Ennesima raccolta, ennesimo viaggio, questo “New Jack Techno” di casa Turbo. “Iron & Water”, la traccia che apre il disco firmata da Gingy & Bordello è un bel lungone techno, di quelli che nel novantaquattro avrebbe svuotato un rave party, suscitando l’ira dei presenti ma che oggi, col dilagare della cassa intervallata housettina, risulta fin troppo…techno.
“Different Phats” è un pezzo di difficile comprensione, almeno per me, che seppur riascoltato più volte non si lascia collocare da nessuna parte, per stile e per concetto. Il che non è necessariamente un male, ma messa così, come un grosso loop sperimentale, risulta fuori contesto, lontano dalla mia portata uditiva. Meglio se fosse stata la traccia d’apertura dell’album, o il “the end”. “Wasteland” e “Tie Dye” sono due performance a metà fra techno ed electro, qualcosa che potrebbe somigliare a musica nuova, roba che solo per questo motivo sarebbe già degna di stima. Il problema però è nella qualità. Soprattutto la prima è davvero labirintica nel suo cuore di strada. Non so, è strana. La seconda invece è più rotonda, con un finale di pezzo di ottimo livello (anche se la parte centrale è parecchio “rumorosa”).

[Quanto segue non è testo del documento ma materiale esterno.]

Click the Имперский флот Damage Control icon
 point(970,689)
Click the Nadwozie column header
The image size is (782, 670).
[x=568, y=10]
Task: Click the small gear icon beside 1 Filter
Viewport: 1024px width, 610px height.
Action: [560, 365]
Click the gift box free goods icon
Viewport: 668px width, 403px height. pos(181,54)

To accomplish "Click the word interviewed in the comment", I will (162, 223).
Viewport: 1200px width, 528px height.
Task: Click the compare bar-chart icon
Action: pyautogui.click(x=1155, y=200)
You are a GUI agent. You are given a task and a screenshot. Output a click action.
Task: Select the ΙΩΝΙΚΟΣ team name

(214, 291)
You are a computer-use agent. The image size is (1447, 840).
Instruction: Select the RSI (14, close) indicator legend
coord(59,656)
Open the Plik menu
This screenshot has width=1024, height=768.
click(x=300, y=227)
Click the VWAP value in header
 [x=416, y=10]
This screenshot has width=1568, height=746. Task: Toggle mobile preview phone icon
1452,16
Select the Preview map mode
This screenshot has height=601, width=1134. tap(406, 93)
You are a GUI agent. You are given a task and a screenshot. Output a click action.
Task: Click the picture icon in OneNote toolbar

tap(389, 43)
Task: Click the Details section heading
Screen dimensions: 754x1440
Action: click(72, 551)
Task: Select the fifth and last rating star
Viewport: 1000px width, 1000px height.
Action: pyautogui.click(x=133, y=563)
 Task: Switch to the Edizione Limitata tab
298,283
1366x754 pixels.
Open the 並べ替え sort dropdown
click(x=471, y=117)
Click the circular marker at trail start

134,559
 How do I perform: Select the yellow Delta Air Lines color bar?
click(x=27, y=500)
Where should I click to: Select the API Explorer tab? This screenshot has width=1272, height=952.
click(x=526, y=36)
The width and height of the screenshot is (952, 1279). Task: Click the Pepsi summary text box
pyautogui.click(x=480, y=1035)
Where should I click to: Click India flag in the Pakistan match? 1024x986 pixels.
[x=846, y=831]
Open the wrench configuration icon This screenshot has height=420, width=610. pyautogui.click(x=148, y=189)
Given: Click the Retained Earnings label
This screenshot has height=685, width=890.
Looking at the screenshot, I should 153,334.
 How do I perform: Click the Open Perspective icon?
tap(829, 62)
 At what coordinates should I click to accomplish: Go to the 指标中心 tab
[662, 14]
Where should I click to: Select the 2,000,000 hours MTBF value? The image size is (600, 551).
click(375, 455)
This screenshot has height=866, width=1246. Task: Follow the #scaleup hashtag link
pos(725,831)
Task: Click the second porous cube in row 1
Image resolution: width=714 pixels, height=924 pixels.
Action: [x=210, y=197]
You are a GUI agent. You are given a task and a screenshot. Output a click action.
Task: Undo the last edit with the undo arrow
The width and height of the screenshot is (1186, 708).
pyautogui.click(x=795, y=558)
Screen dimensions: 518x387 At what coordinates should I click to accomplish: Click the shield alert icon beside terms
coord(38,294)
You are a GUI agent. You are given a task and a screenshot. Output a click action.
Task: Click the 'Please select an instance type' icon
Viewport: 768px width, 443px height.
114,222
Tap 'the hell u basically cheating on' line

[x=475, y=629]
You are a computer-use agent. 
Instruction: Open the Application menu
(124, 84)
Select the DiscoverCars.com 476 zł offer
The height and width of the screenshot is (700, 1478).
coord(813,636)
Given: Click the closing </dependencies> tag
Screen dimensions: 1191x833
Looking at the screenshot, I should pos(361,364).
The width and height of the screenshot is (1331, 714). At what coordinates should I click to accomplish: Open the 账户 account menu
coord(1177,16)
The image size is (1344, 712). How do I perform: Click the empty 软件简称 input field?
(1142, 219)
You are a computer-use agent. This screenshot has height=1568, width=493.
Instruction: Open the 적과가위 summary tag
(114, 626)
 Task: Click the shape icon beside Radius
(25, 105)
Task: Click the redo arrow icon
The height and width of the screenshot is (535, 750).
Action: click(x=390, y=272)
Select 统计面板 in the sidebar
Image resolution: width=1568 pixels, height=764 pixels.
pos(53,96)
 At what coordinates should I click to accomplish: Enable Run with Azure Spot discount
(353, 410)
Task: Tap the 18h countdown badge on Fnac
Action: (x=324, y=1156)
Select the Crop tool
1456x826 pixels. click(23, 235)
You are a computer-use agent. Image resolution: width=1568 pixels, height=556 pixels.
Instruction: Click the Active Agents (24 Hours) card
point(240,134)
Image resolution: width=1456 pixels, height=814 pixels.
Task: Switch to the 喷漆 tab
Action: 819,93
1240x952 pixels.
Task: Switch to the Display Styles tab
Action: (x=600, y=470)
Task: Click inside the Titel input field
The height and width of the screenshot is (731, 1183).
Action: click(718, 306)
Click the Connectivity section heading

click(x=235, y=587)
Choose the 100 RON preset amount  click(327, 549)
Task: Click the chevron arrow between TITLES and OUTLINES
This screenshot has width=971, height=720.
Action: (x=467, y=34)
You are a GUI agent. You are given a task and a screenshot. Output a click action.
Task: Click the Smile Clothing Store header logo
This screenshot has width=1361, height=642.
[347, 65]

Poi ci sono i pezzi di Nautiluss e Sei-A, artisti di cui si parla abbastanza bene ultimamente (soprattutto del primo), capaci di esprimersi discretamente, ma che a me risultano – come dire – incompleti? Mi spiego meglio: io credo che una canzone (o traccia, o pezzo) debba esprimere tutta se stessa come se fosse una storia, un piccolo film senza immagini. Il problema della musica elettronica, negli ultimi tempi, è che spesso manca di questo fine ultimo, ovvero suscitare un’emozione. Vedo troppa ginnastica, grossi studi di registrazioni…ma per cosa? Niente in particolare contro un various che, seppur privo di una certa magia, almeno ha il coraggio di proporre qualcosa di diverso, come dimostra Duke Dumont con la sua ottima “Underground Persistence”, traccia tosta come una scimitarra, sincopata al punto giusto e abbastanza aggressiva da farti dire “ehy!”.